KSS: knee society score; ROM: range of motion.

Value are expressed as mean ± SD, with ranges in parentheses.

Discussion

Our study revealed that gender-specific knee prosthesis had the same rates of AKP and VAS for AKP with unisex knee prosthesis. A lateral overhanging of the femoral component of ≤ 3 mm was not the cause of AKP. The design of the female-adapted TKA, which aims to reduce the AP:ML ratio of the femoral component, has helped surgeons prevent overhanging of the prosthesis. However, unisex knee prostheses with lateral femoral overhanging ≤ 3 mm had similar rates of AKP and VAS for AKP. Moreover, patellar tracking was also the same for both groups.

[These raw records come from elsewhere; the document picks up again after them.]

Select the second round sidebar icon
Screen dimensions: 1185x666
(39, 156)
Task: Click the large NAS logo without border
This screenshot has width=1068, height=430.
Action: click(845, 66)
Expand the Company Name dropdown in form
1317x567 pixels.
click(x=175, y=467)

Previous studies reported similar results as our study [17–22, 25]; i.e., gender-specific knee prostheses had essentially the same clinical outcomes as unisex prostheses, including good clinical outcomes and survival. However, unlike us, no study has reported on the comparison of both AKP and patellar tracking. In our study, we did not find an advantage of using the gender-adapted prosthesis on the basis of patellar tracking, but it may be useful for reducing femoral overhanging and may reduce the incidence of recut femur.

Our study also found that TKA resulted in a lateral overhanging with a mean of 1.63 mm, ranging from 1 to 3 mm without increasing AKP. Indeed, a small lateral overhanging may improve patellar tracking by reducing the Q-angle without impinging on the soft tissue of the knee to cause pain later on. However, no studies have examined in detail the effects of different degrees of lateral overhanging in TKA, which requires further studies.

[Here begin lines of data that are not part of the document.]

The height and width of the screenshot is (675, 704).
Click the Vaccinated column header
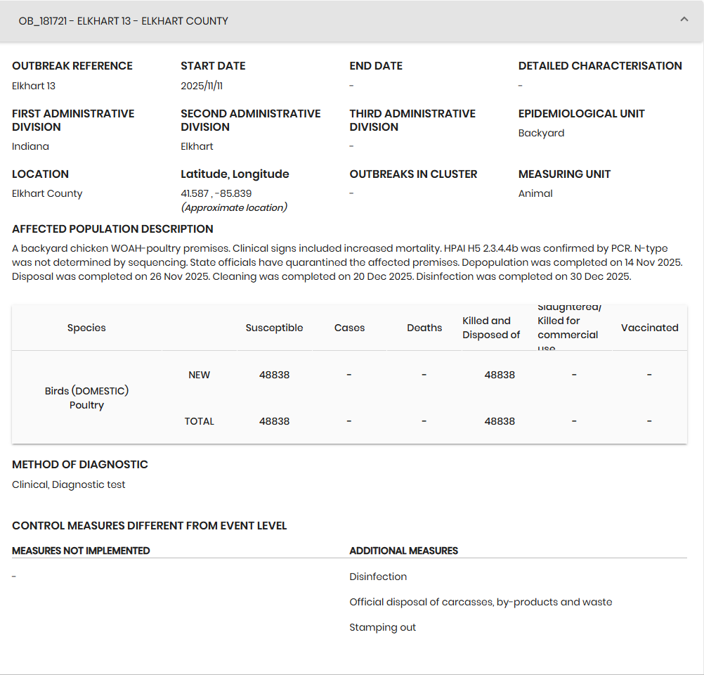click(x=649, y=328)
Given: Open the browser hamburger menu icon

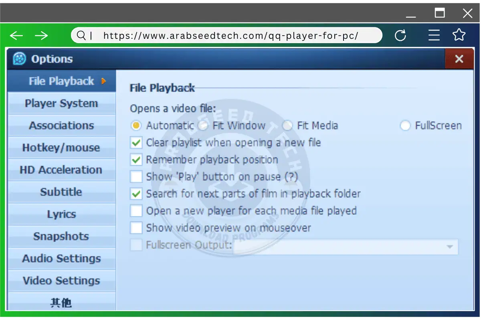Looking at the screenshot, I should pyautogui.click(x=434, y=35).
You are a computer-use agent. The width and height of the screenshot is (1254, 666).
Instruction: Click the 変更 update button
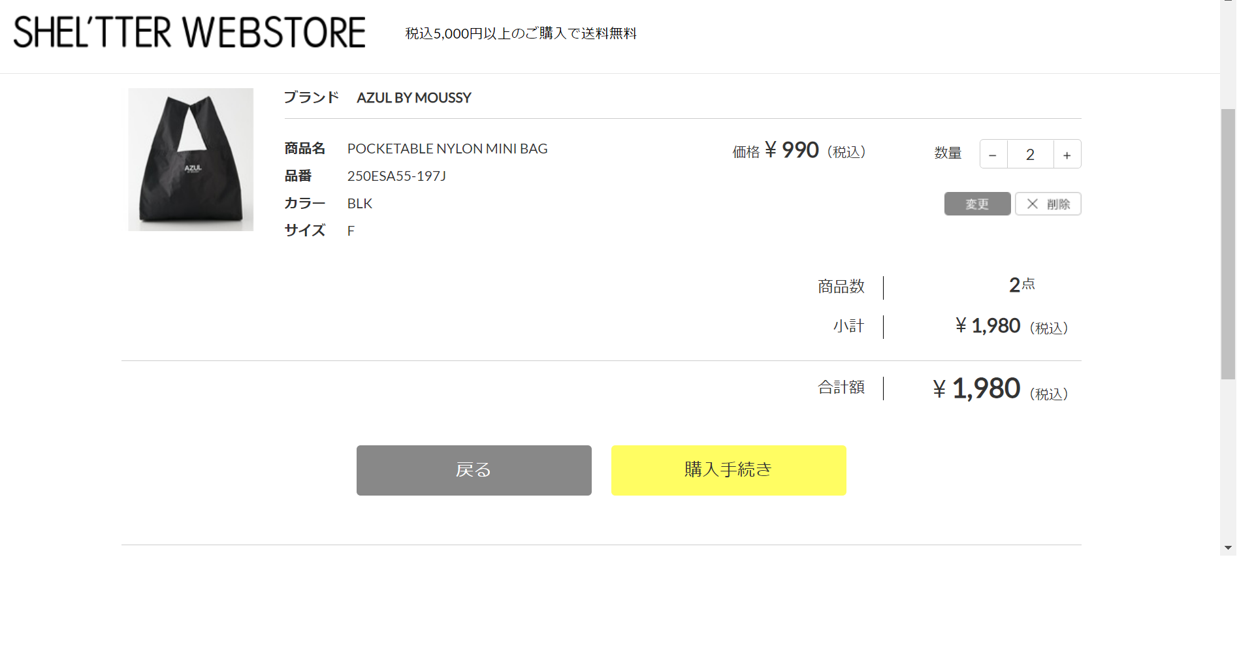coord(977,204)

Our study had several limitations. First, we did not record the patellofemoral knee score, but this is unlikely to have been different between the two groups, given the similar VAS scores and low incidence of AKP. Second, TKA component alignment was not measured using a knee CT scan, which is more sensitive than conventional X-rays.

In conclusion, the gender-specific knee prosthesis and unisex knee prosthesis had similar AKP and patellar tracking in female patients. The gender-specific knee prosthesis did achieve lower lateral overhanging, but a lateral overhanging ≤ 3 mm did not cause AKP or knee pain.

Conflicts of interest

The authors declare that they have no conflicts of interest.

Funding

This research did not receive any specific funding.

Ethical approval

The Human Research Ethics Committee of the Faculty of Medicine, Thammasat University, approved the study (Reg. no: MTU-EC-OT-1-005/55). The clinical trial number was NCT05045651.

Informed consent

All patients in this study signed the informed consent statement and agreed to joint this study.

Author contributions

Boonchana Pongcharoen: Conceptualization of the study, writing- original draft, review and editing.

Narong Tantarak: data collection and statistical analysis.

Waroot Pholsawatchai: data collection and writing-original draft, review and editing.